Afin de garantir une confidentialité absolue, chaque certification cascad est effectuée par un seul examinateur dans une bulle sécurisée contenant une copie des données brutes utilisées par les chercheurs (voir Figure 3). Dans la mesure où le CASD est également hébergeur de données de santé, de justice, ainsi que de données de réseaux sociaux, les perspectives de recherche et de vérification de leur reproductibilité sont très nombreuses et couvrent de multiples champs disciplinaires.
Un tiers de confiance
Depuis 2019, cascad intervient en tant que tiers de confiance (third party verificator) auprès d’une douzaine de revues d’économie afin d’évaluer la reproductibilité des articles conditionnellement acceptés pour publication (American Economic Review, American Economic Journal, Economic Journal, etc.) Les data editors de ces journaux sollicitent cascad lorsque les recherches sont basées sur des données confidentielles9 ou lorsqu’ils n’ont pas toutes les ressources ou l’expertise nécessaires afin de faire la vérification. Outre en économie, la certification cascad est maintenant reconnue et demandée par des revues en sciences politiques ou en statistiques.
- 1Chang A.C., Li P. 2017, A preanalysis plan to replicate sixty economics research papers that worked half of the time, American Economic Review: P&P, 107 (5): 60–64.
- 2Pour une typologie voir : Barba L.A. 2018, Terminologies for reproducible research, arXiv:1802.03311.
- 3National Academies of Sciences, Engineering, and Medicine, 2019, Reproducibility and replicability in science, The National Academies Press.

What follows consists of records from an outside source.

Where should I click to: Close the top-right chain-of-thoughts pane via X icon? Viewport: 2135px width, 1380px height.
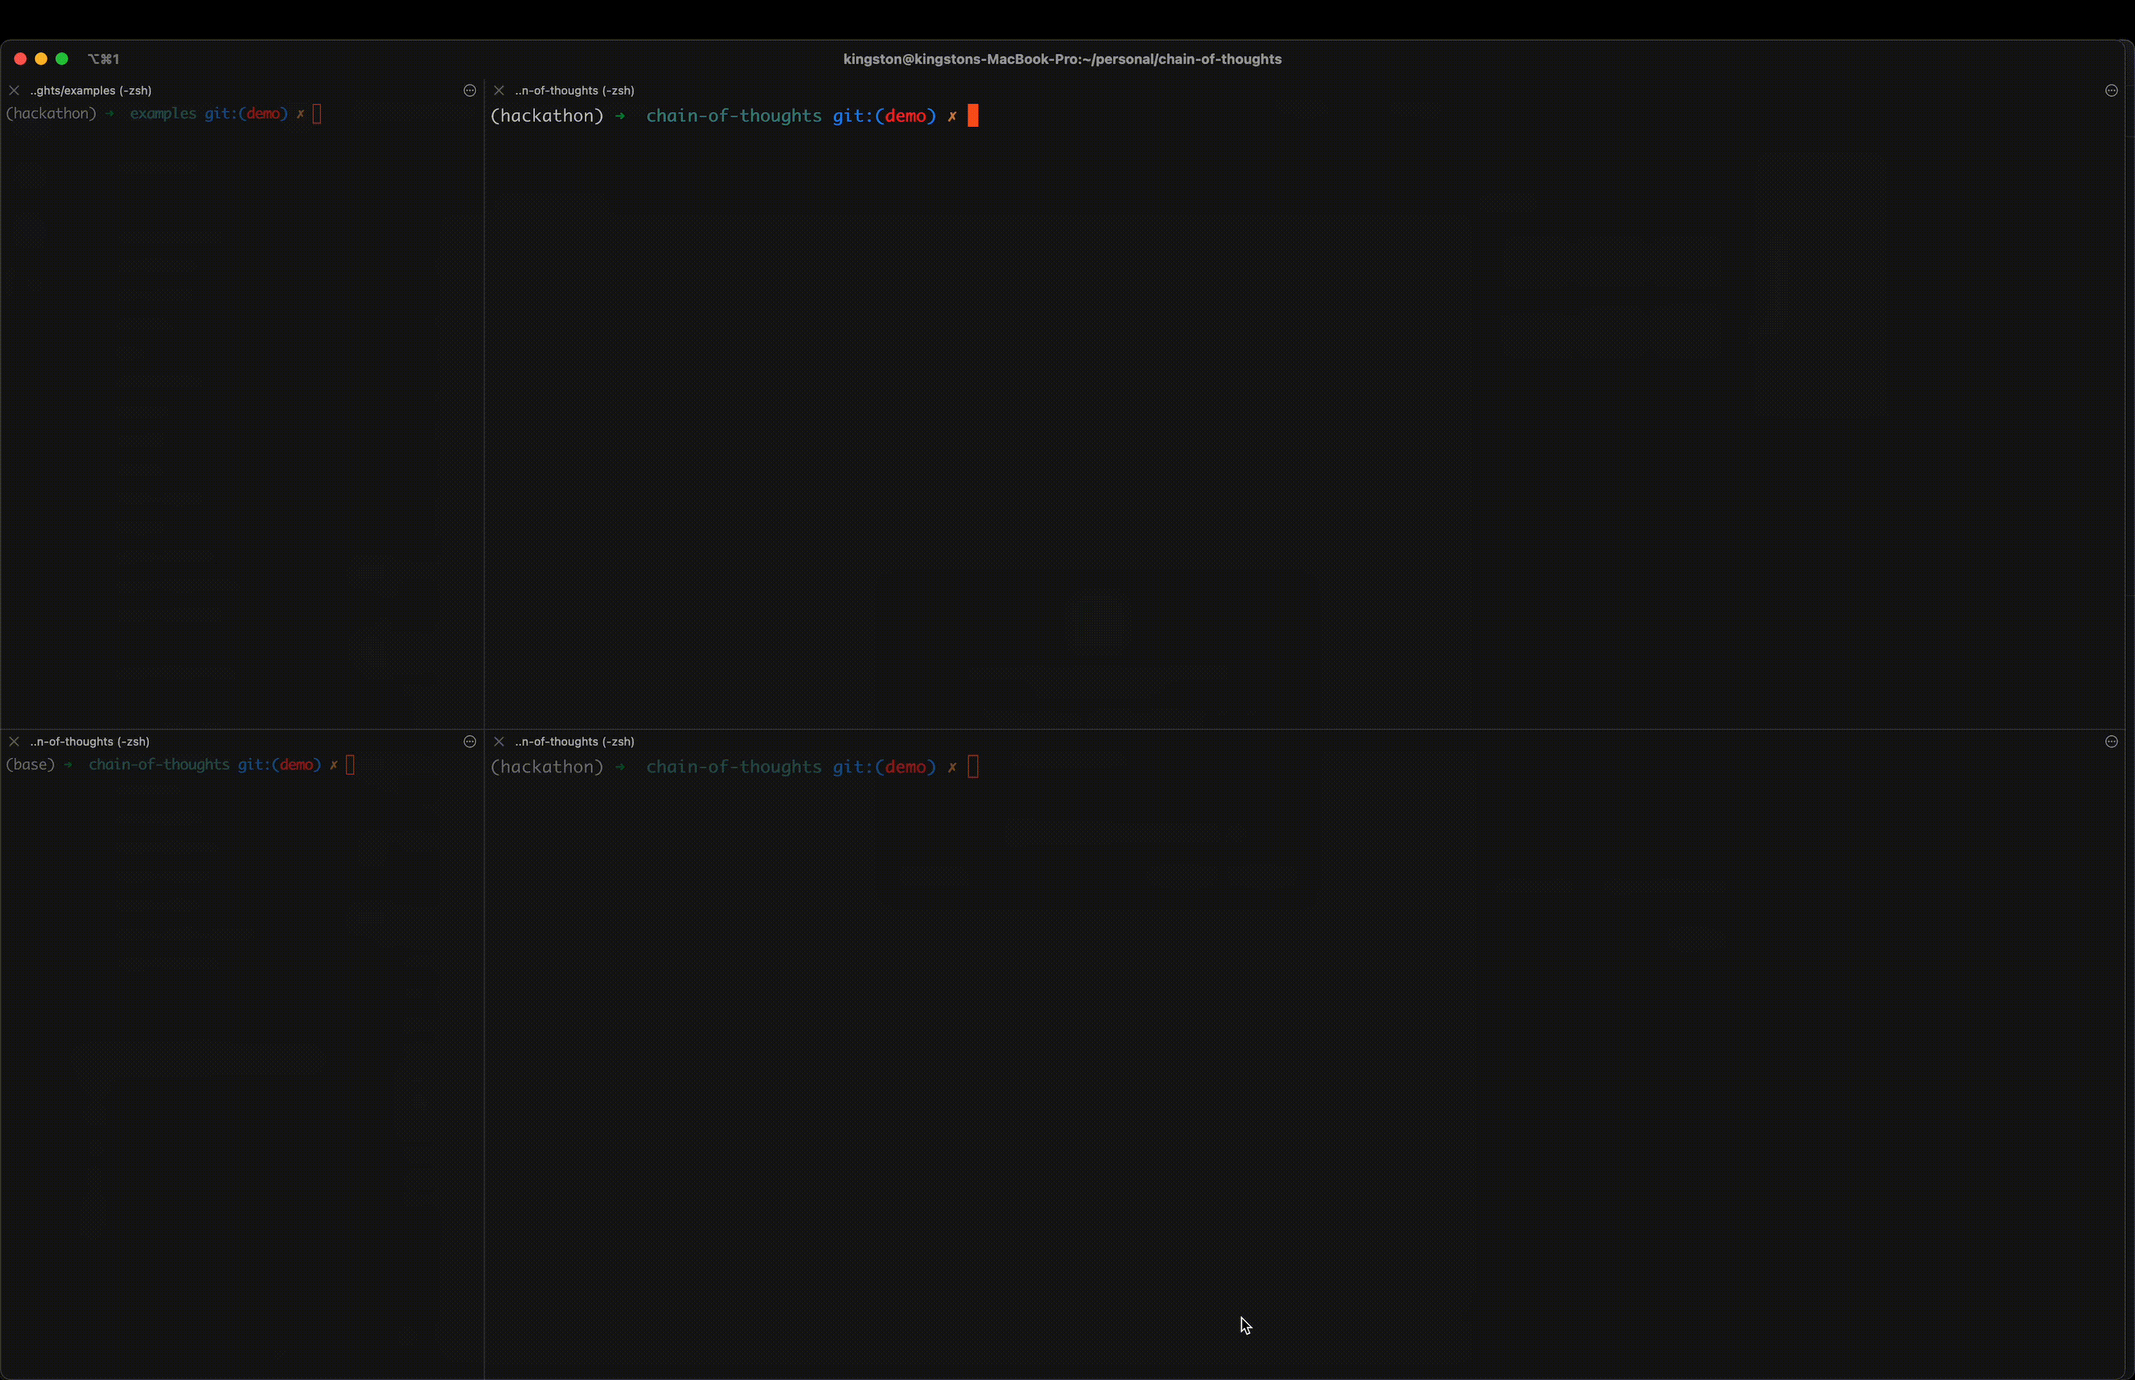coord(499,91)
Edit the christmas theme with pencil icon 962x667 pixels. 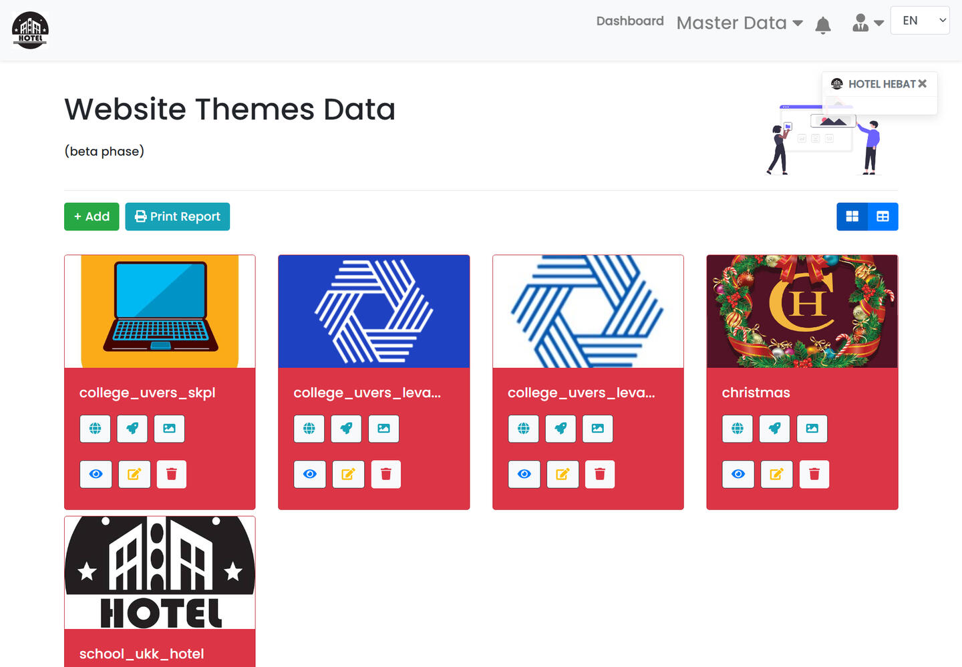pos(776,474)
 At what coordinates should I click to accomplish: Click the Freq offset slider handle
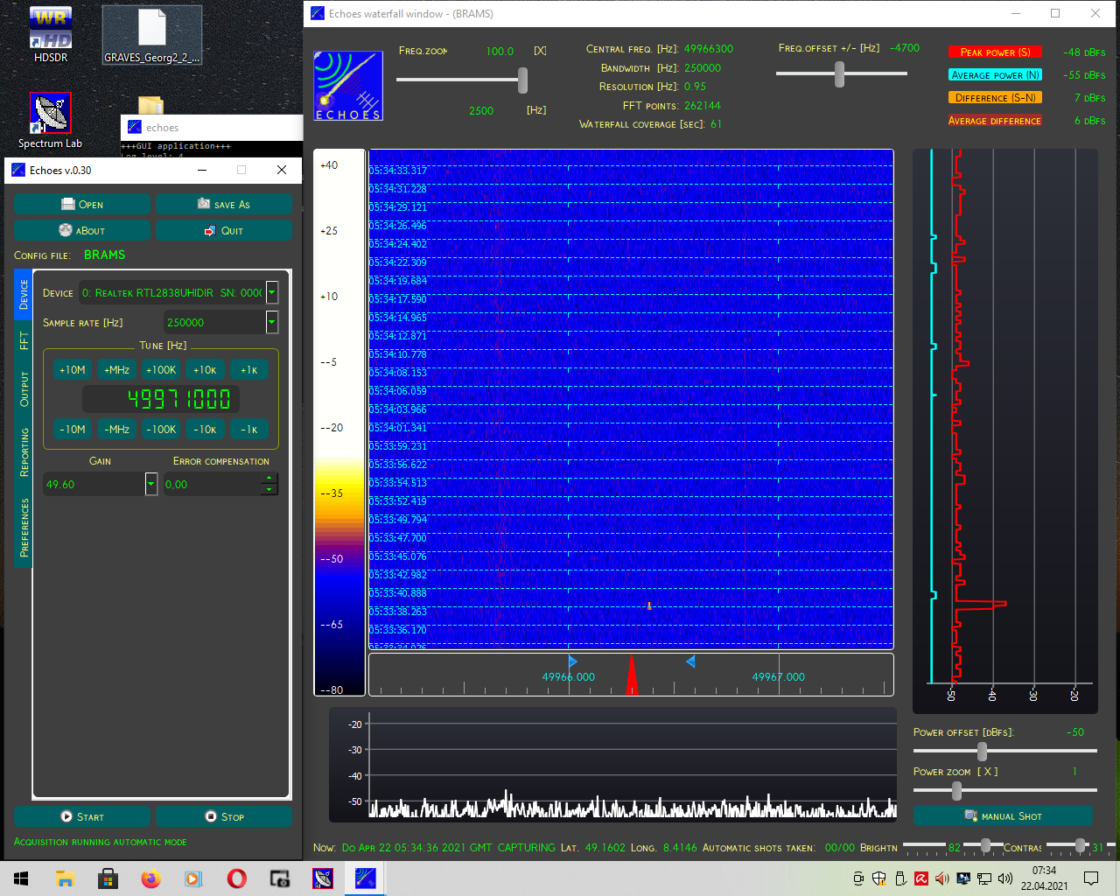(x=840, y=74)
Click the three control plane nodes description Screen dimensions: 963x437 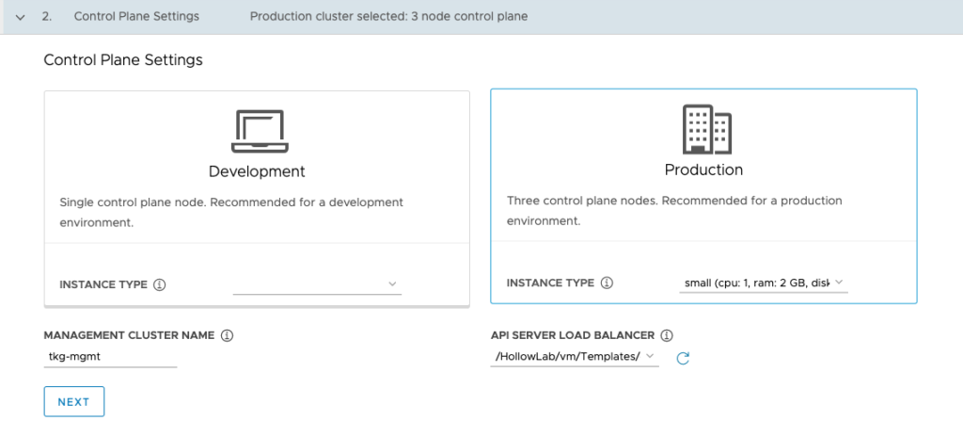click(674, 211)

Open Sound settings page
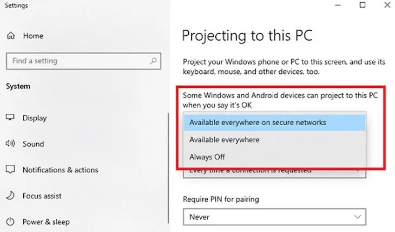tap(33, 144)
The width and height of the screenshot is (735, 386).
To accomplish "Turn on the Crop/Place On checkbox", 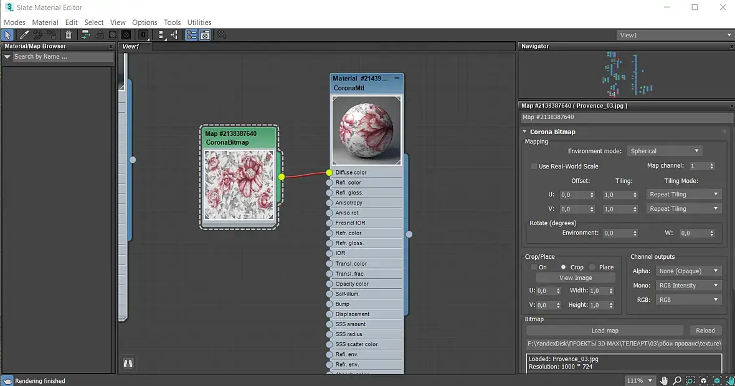I will 534,267.
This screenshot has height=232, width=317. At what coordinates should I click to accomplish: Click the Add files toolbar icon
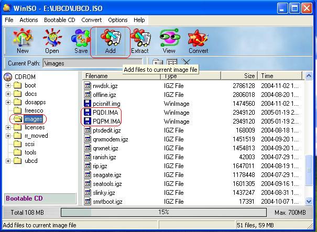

- 4Voir à ce sujet : Pérignon C., Akmansoy O., Hurlin C., Menkveld A., Dreber A., Holzmeister F., Huber J., Johannesson M., Kirchler M., Razen M., Weitzel U. 2023, Computational reproducibility in finance: Evidence from 1,000 tests, Document de travail, SSRN. https://papers.ssrn.com/sol3/papers.cfm?abstract_id=4064172
- 5Colliard J.-E., Hurlin C., Pérignon C. 2023, The economics of computational reproducibility, Document de travail, SSRN.
- 6Reinhart C. M., Rogoff K. S. 2010, Growth in a time of debt, American Economic Review, 100 (2):573-578.
- 7Christensen G.S., Miguel E. 2018, Transparency, reproducibility, and the credibility of economics research, Journal of Economic Literature, 56 (3):920-980.
- 8Pérignon C., Gadouche K., Hurlin C., Silberman R., Debonnel E. 2019, Certifying reproducibility with confidential data, Science, 365: 6449, 12 July, 127-128.
- 9Vilhuber L. 2023, Report of the AEA data editor, American Economic Review: P&P, 113:850-863.